The ability to quickly detect, respond and, most importantly, investigate breaches will mean a lot when it comes to meeting those obligations. It already takes 101 days – according to Mandiant – before the average organisation even discovers a breach but, when that breach is spotted, how quickly will they be able to investigate and report on it?
Most enterprises simply can’t monitor, detect, investigate or respond in the way that they need to effectively disclose within that 72-hour window.
It seems that most organisations freely admit that. A recent survey by the Ponemon Institute and the law firm McDermott Will & Emery showed that 83% of companies list reporting as the most difficult aspect of GDPR. What is perhaps more encouraging is that 68% realise that failing to comply with this aspect of the regulation poses the biggest risk to them.
Reporting is currently hamstrung by a number of problems, which will make a swift and detailed submission to GDPR regulators that much harder. They centre around four key areas of this process. First, scoping and root cause analysis, followed by containment and mitigation.
Scoping and root cause analysis are related but not the same. Scoping will help you understand the size of the impact crater – how much damage was done in the breach. The SOC can be best prepared with an accurate catalogue of assets in your environment and which data they process. With regard to GDPR, that means personal data.
You’ll need to effectively scope in order to begin root cause analysis, which requires the analyst to thoroughly explore and trace the activities and touch points of the attacker en-route to the exfiltration. This means finding accurate and current data on transactions and time series and then forensically reconstructing the steps of how an attacker broke into and made their way through your network. It also often means sifting through the human errors or simple misconfigurations that so often lead to breaches.
Essential to these digital forensics will be attaining visibility into the late stages of an attack. Often, enterprises focus on the information going in and out of their networks – North-South traffic – but on its own, this provides only a partial vision of what is going on inside a network.

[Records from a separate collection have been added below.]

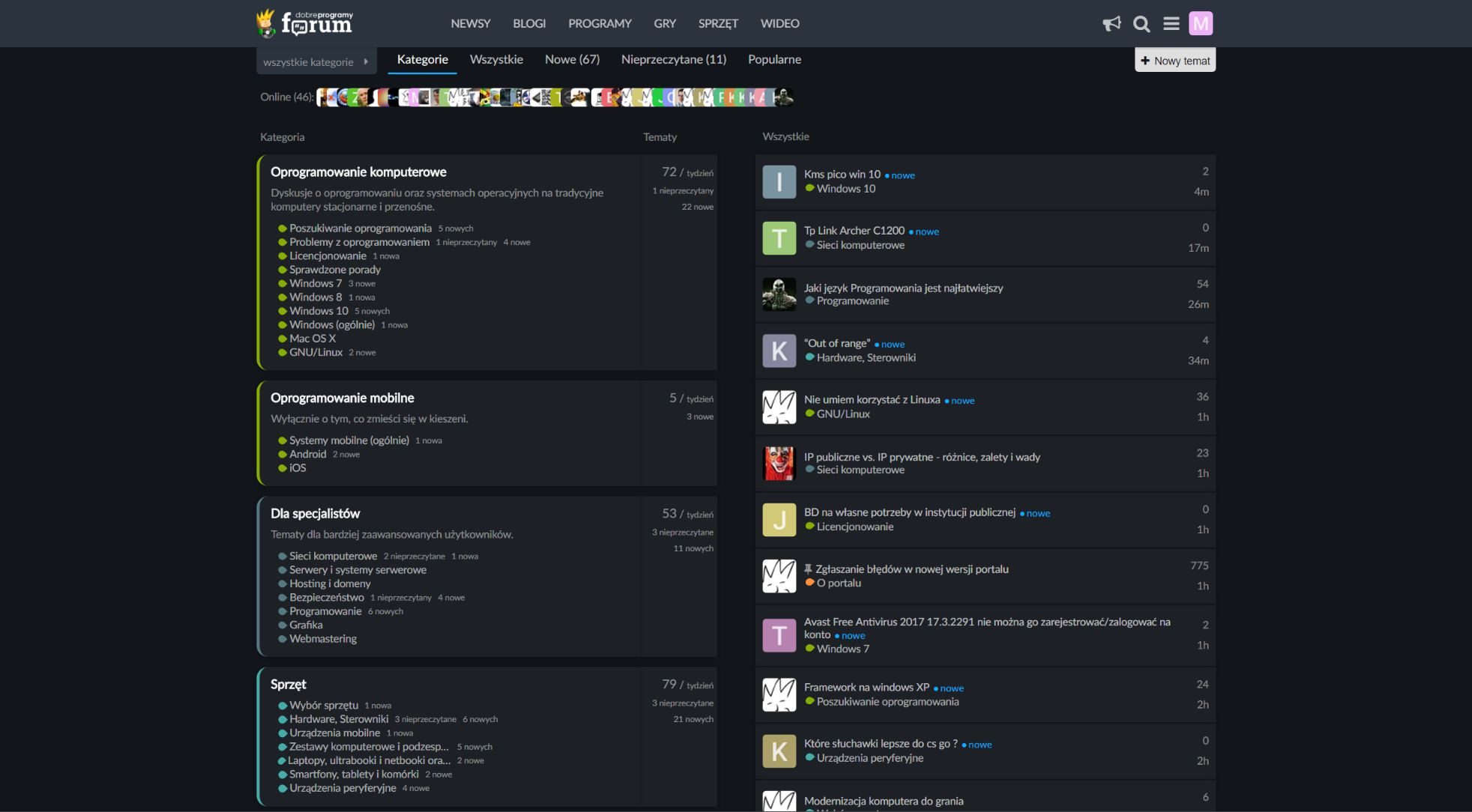Image resolution: width=1472 pixels, height=812 pixels.
Task: Open the hamburger menu icon
Action: tap(1171, 24)
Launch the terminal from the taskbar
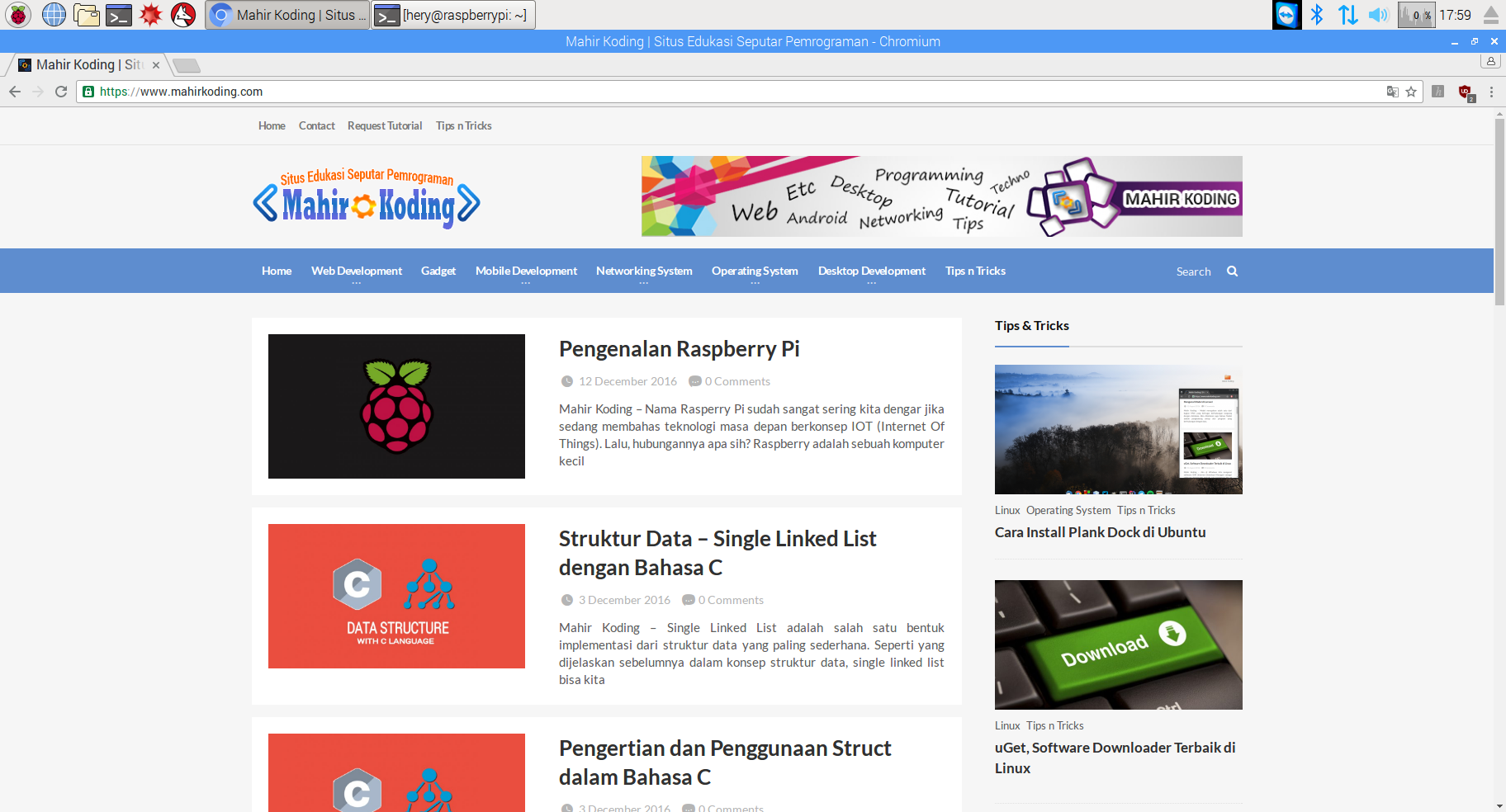Screen dimensions: 1506x812 118,14
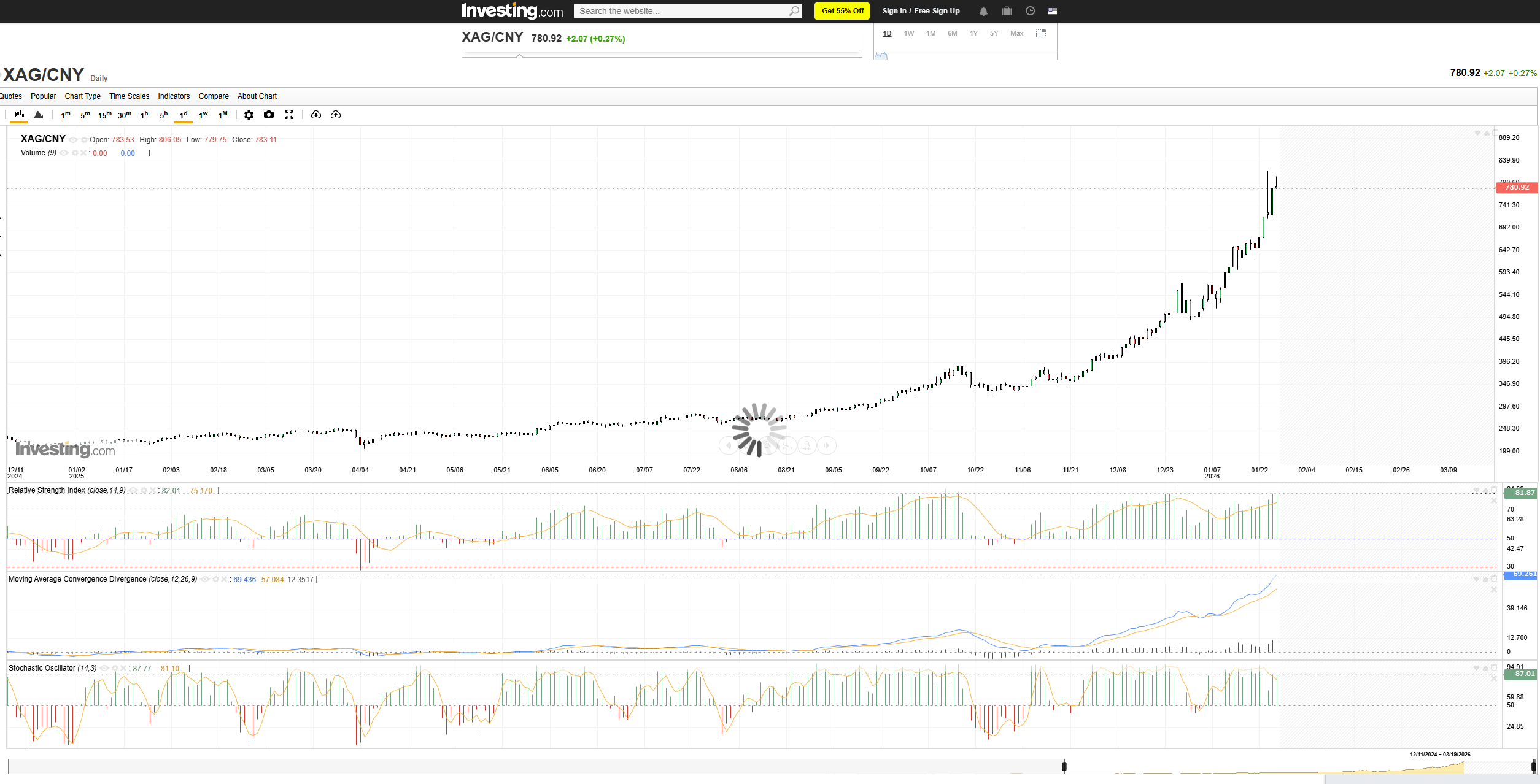Select the 1W range tab
1540x784 pixels.
tap(909, 34)
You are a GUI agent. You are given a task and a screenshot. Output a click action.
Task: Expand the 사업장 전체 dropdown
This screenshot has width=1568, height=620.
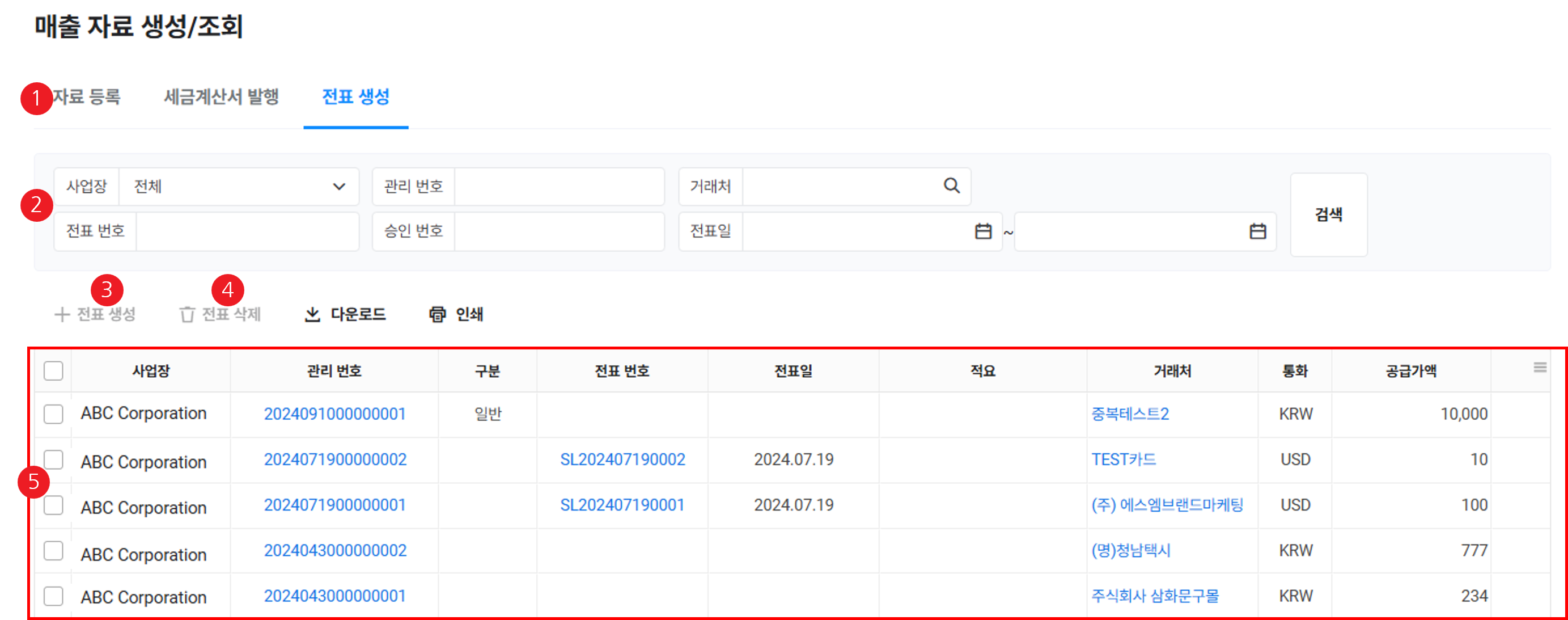(x=338, y=187)
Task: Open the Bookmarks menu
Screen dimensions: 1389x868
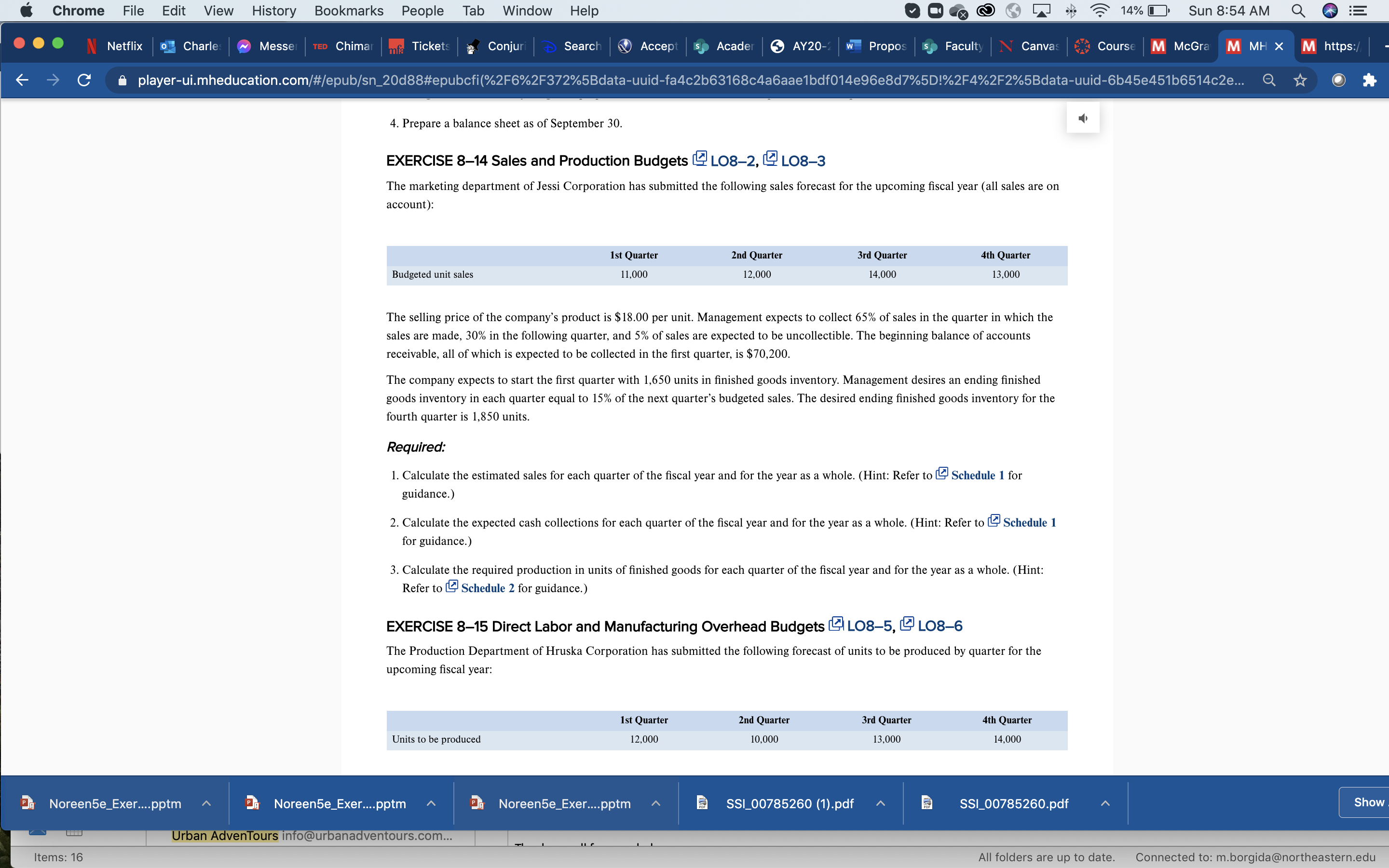Action: (349, 10)
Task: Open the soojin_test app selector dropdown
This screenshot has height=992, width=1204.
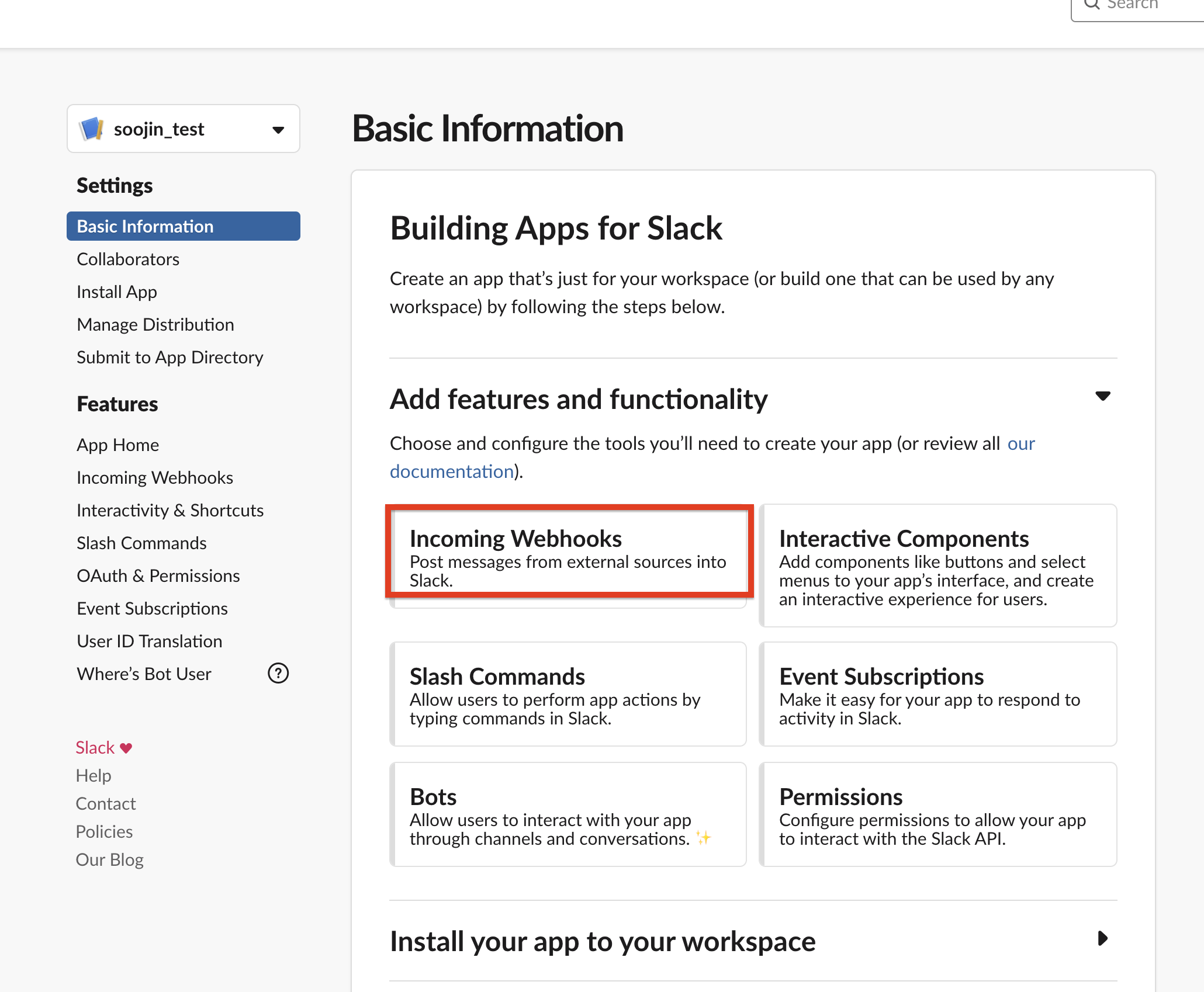Action: coord(278,129)
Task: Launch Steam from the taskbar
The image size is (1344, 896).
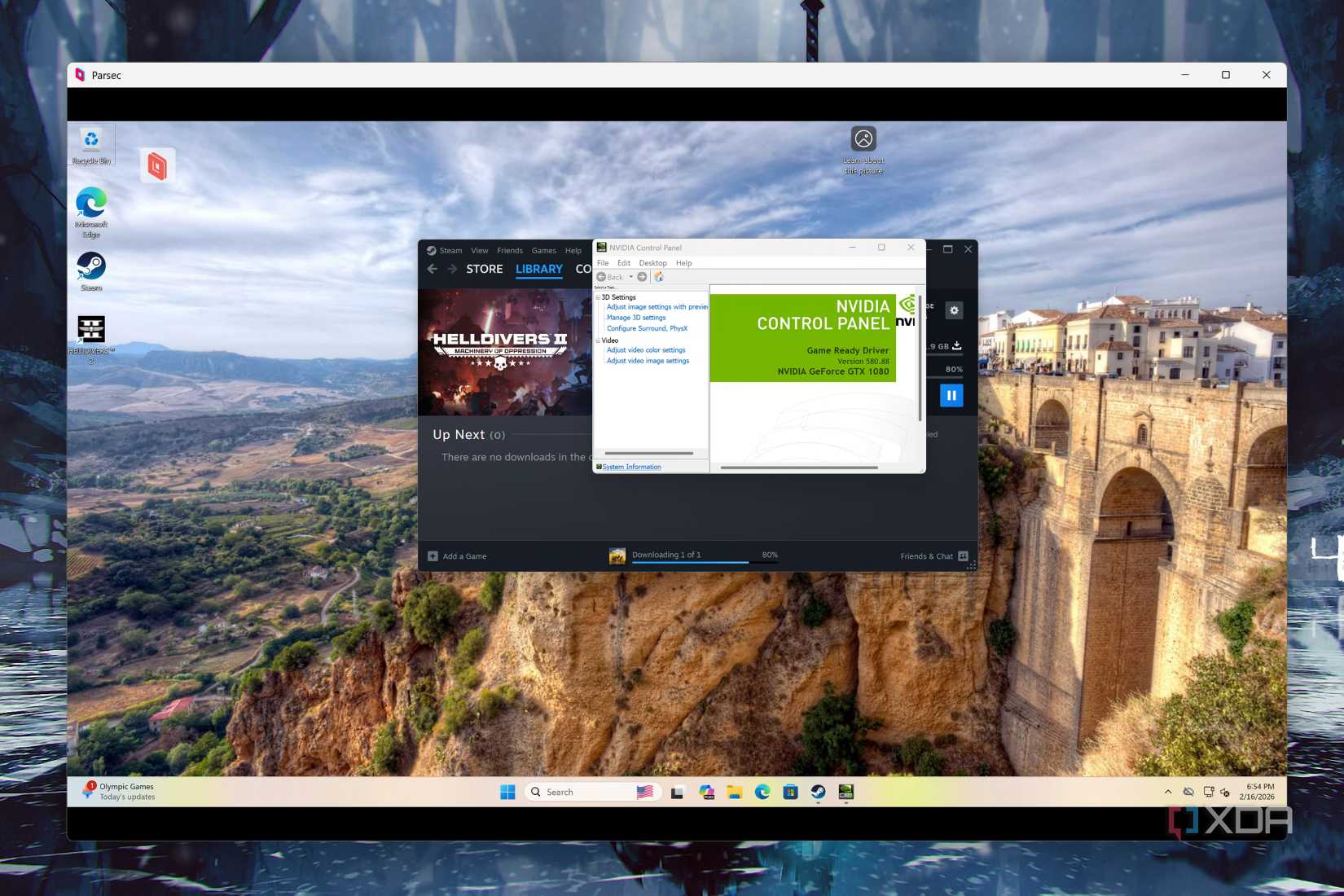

In reconstructing an attack, looking at North-South traffic – how someone gained access to your network – is as important as analysing East-West traffic – what’s going on within your network. Both will be decisive in establishing root cause. This kind of visibility will allow you to answer vital questions like how systems were compromised, which hosts provided a base camp for the attacker, what type of data was breached and how and to where the breached data was exfiltrated.
Good scoping and root cause analysis will allow you to understand the nature and size of the disclosure you need to make and feedback process improvements to better contain and mitigate future threats. These will help you ensure that your reporting is complete and to make sure that there is no additional damage to notify consumers and regulators.
While many consumers are by now used to seeing breaches in the daily news, they’re more sensitive to serial disclosures of the same breach affecting the same brand again and again. If reporting is not complete and needs to be amended, repeated statements, apologies and interrogations in the press will not go down well with the spending public. First impressions matter and if you mess up your first disclosure, you may be setting yourself up for reputational damage more costly than any fine.
These four areas are integral to GDPR breach notification. Without them you’ll only be treating symptoms while leaving the cancer to spread. But these steps, effectively implemented, will prepare you for much more than just compliance.